Lady Texans wrestle for space at Arlington’s Sam Houston High

Jenae Wilson stands against a padded gym wall at Sam Houston High School, eagerly awaiting her chance to pin one of her classmates to the floor.

As one of 66 members of the girls wrestling team, Wilson said space is tight. It’s not so bad when they’re learning moves step by step, but when the real grappling starts, the girls worry about falling all over one another, she said.

Lady Texans coach Amy McNease said the girls wrestling team is among the largest in the state, yet it practices in a room that’s half the size of what it needs.

“A bigger wrestling room would be nice, but I don’t see that happening overnight,” McNease said.

Improving cramped conditions at athletic facilities like those at Sam Houston is one of the concerns that Arlington school district officials are dealing with as they look toward a potential 2014 bond package.

In September, the district formed a Capital Needs Steering Committee to evaluate all facilities, and it conducted the last of its community forums Wednesday.

A questionnaire is posted online with feedback that committee members received from about 650 respondents, including that the condition of athletic facilities and fields is among the biggest challenges facing the district.

A bond package would help the 65,000-student district move forward, school board President Bowie Hogg said. Trustees have been working on ways to address issues like overcrowding, out-of-date equipment and aging buildings.

The latest figures reveal that the district needs $82.633 million for capital needs in technology, including athletics, security, transportation, special education, library services and journalism.

“Part of our goal is to have world-class facilities, and we know we can’t have them all at once, so we have to prioritize what our wants versus our needs are,” Hogg said.

Room for improvement

At the most recent school board meeting, a suggested facilities assessment listed a new districtwide athletic complex as a possible solution. The complex would be used for competition wrestling and gymnastics.

On the questionnaire, respondents also shared their opinions about the state of the district, including fine arts, football, security, dance, cheerleading, class size, library updates and access to technology.

On Thursday night, the committee will update trustees about final community requests. The committee will then prioritize funding needs for the district through 2019, and the findings will be submitted to the board no later than Feb. 6.

After that, trustees will determine whether to go ahead with a bond issue, and at what price, or to fund improvements through the general budget, Hogg said.

The last bond program, in 2009, generated $197.5 million. Before that, the district hadn’t asked the public to support a bond issue since 1999.

Hogg didn’t know why it took 10 years to call for another election, but the 2009 bond was to “make up for letting some of the facilities decrease and decline in the district.”

Growing into a team

Four years ago, the Lady Texans team had only six members, but word-of-mouth ushered in new girls each day. Now, girls wrestle in shifts because there isn’t enough room for all 66 to wrestle at once.

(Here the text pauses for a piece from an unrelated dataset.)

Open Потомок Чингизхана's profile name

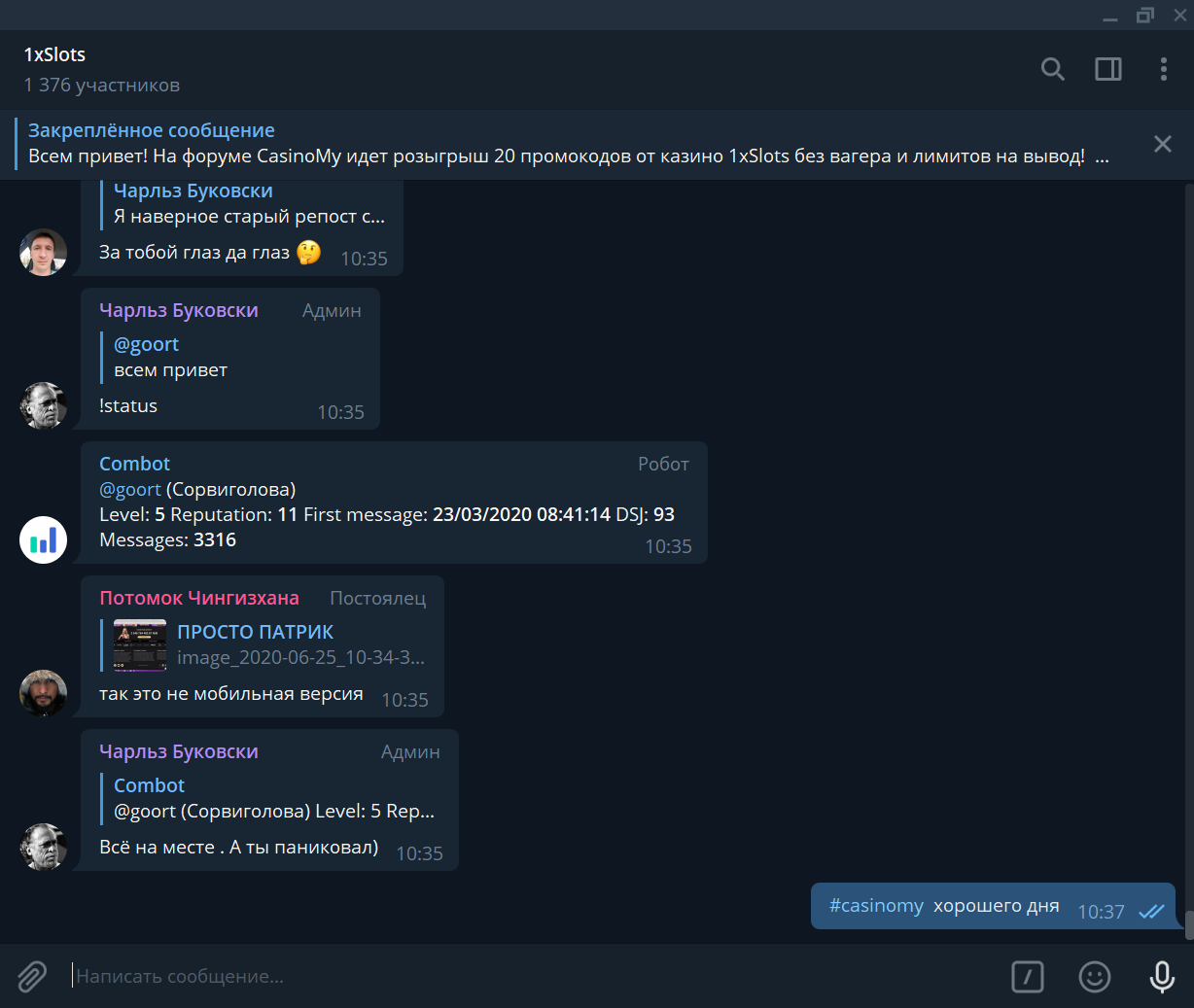pyautogui.click(x=199, y=598)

The girls wrestle in their weight class on one mat with 12 circles. Each set wrestles in its own circle, and the smaller girls are separated on one side of the room from the bigger girls so that no one is injured if they bump into one another, the coach said.

Wilson, a junior, has wrestled on the team since her freshman year. She was one of the girls who commented in the questionnaire, requesting more room to practice.

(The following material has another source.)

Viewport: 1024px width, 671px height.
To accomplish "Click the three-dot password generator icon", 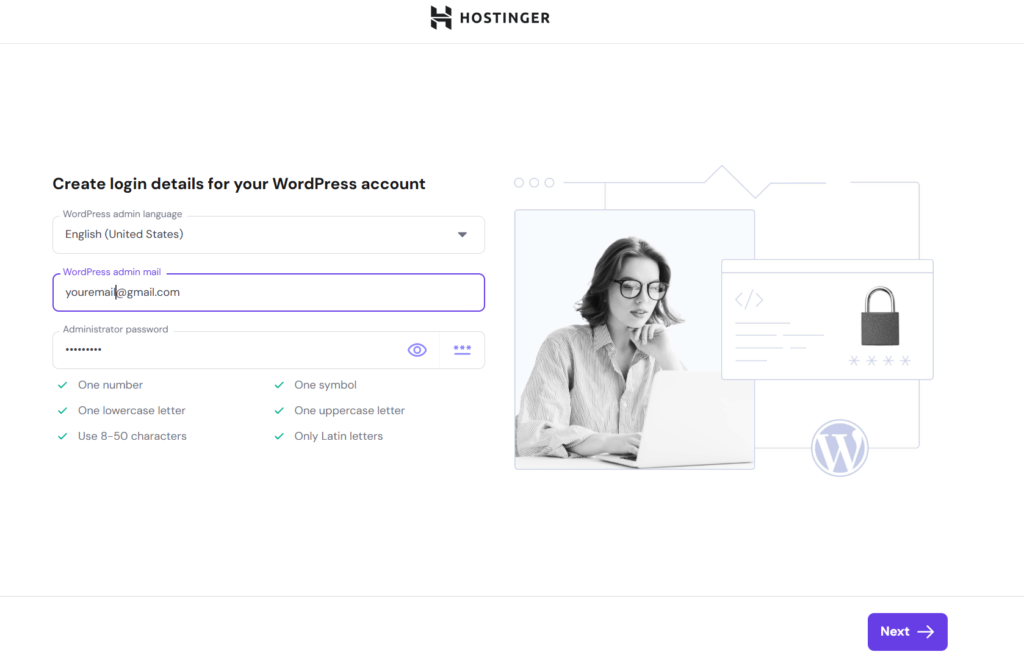I will point(462,350).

“This is everything to me. Just knowing that someone does care about you,” Wilson said. “It’s like being free. … Here, you can let all the stress out.”

Sam Houston is a minority-majority school. Sixty-six percent of its student population is Hispanic and 21 percent is black. Eighty-six percent of its roughly 3,100 students are economically disadvantaged, according to the Texas Education Agency.

Some of the student responses to the questionnaire painted a picture of girls who lacked confidence, focus, academic interest and support at home before they began wrestling.

“When I first joined the team I was super shy. I came out of my shell,” senior Jasmine Sanchez said. “… It’s not like other sports where if you get on one girl’s bad side they all gang up on you.

“We need everyone to be a team,” she said.

Space issues aside, McNease tries to put her athletes in position to succeed.

“Some of these kids don’t have the best home condition, but when they are here, they are the best of the best,” McNease said.

Melony Rodriguez was the first female wrestler at Sam Houston back in 1995.

Rodriguez started out practicing with the boys because there was no girls team. She used a corner of the gym with the boys until another girl joined and they wrestled each other. During her senior year, the University Interscholastic League stepped in and formed a girls team, she said.

“Wrestling teams, even when I was there, were always put on the back burner,” Rodriguez said.